Это, я бы сказал, апофеоз повторения. Буква, написанная поверх написанной буквы, написанной в свою очередь поверх уже написанной. Все это стало напоминать труды Тима Йуда, который перепечатывал на машинке классические произведения, но бумагу не менял, в результате чего роман становился «листком, залитым типографской краской».
Я увлеченно покрывал краской листок, когда с работы вернулась Кармен. И, думая, что я ее не вижу и не слышу, чему-то смеялась – сама с собой. Я не мог, разумеется, не спросить ее, с чего бы это такое веселье.
– С того, что я успею помочь тебе, – ответила она. – Всегда хотела протянуть тебе руку помощи, да ты не брал. Этот лист ты измазюкал на славу. Нет, в самом деле, Мак Вивес Веин, мне нравится, как ты покрываешь кляксами бумагу, создаешь целые картины из этих разводов. Но, может быть, ты еще чем-нибудь займешься, а?
Когда она называет меня по имени и фамилии, я безошибочно угадываю: Кармен считает, что я сбился с пути. И тут уж ничего не поделаешь. Хоть я ей и рассказывал о моей удачной работе, сейчас ясно вижу: она по-прежнему уверена, что меня продолжает угнетать плачевный финал моей адвокатской карьеры. А ведь это не совсем так, по крайней мере, с какого-то времени. Однако она в силу своей твердолобости остается при своем прежнем мнении. И хорошо еще, что даже не подозревает, что я порой заигрываю с неотразимой прелестью самоубийства, хоть у меня и нет ни малейшего желания вступить на эту стезю. Счастье и в том, что она понятия не имеет, что я порой оцениваю варианты возможностей, о которых говорил Кафка: сделаться ли бесконечно малой величиной или быть таковой. И в том, что не знает, как иногда ночами я предаюсь опасным размышлениям, пусть они и не опасней, чем у всякого смертного, который тоскует от сознания того, что одновременно и жив, и мертв.
39
Безразлично, что будет дальше – или ничего не будет.

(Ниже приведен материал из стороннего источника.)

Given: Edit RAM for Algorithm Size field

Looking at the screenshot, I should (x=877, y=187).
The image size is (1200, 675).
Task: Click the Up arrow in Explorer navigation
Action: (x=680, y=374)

В терминальной стадии своей жизни, то есть в начале 1961 года, Хемингуэй, герои которого – все как на подбор люди жесткие, крепкие, стойкие и очень «элегантно несущие свою тоску», вернулся из санатория к себе в Кэтчем. Чтобы развеселить его, ему напомнили, что он должен добавить и свою фразу в дарственную надпись на книге, предназначенную для вручения недавно избранному президенту Джону Ф. Кеннеди. Однако целый день работы ни к чему не привел, писатель не родил ни единой фразы и смог только написать: «Уже все и больше никогда». Он давно уже подозревал это, и вот теперь получил подтверждение. Он исписался.
Что касается элегантности тоски, то нельзя сказать, что к концу жизни он очень уж блистал ею. Пропитанный насквозь спиртным и смертоубийственным никотином, сопровождавшими его всю жизнь, он решил однажды утром разбудить весь мир выстрелом, который знаменовал его развод с жизнью и литературой.
– На прошлой неделе он предпринял попытку самоубийства, – говорит о своем клиенте старый официант в, вероятно, лучшем рассказе Хемингуэя «Там, где чисто, светло».
А когда Мак, его юный напарник, спросил, почему посетитель хотел покончить с собой, старик ответил:
– Он отчаялся.
Этот рассказчик в неутолимой тоске покинул Кубу и вернулся в Кетчам, в дом, годный, чтобы в нем убить себя. Достаточно взглянуть на фотографии, чтобы убедиться в этом. И в воскресенье Хемингуэй поднялся очень рано. Жена еще спала, а он отыскал ключ от оружейного шкафа, зарядил оба ствола своего охотничьего ружья, приставил их ко лбу и выстрелил. И, как ни странно, оставил нам в своих книгах целую галерею героев – разных, но одинаково наделенных стоической выдержкой перед лицом невзгод. И влияние его творчества далеко за гранью литературы, ибо даже наихудший Хемингуэй напоминает нам, что для того, чтобы связать себя с творчеством, сначала надо связать себя с жизнью.
40
Что бы я изменил в «Долгом обмане» – в рассказе, где некий Баси – все указывает на то, что это Бареси, отец Вальтера – состоит во внушительной связи с могилой? Прежде всего я бы оставил эпиграф из Маламуда как дань взволнованного уважения к его «
В нужный момент рассказал бы отчетливо и ясно, что в могиле, где Баси похоронил свою жену, растет трава, своей яркой и сочной зеленью контрастирующая с чахлой растительностью снаружи. Но зато запутанно и туманно изложил бы, на какую нескончаемую бюрократическую волокиту обрек себя любовник жены Баси, добиваясь разрешения перенести прах покойной в другую могилу.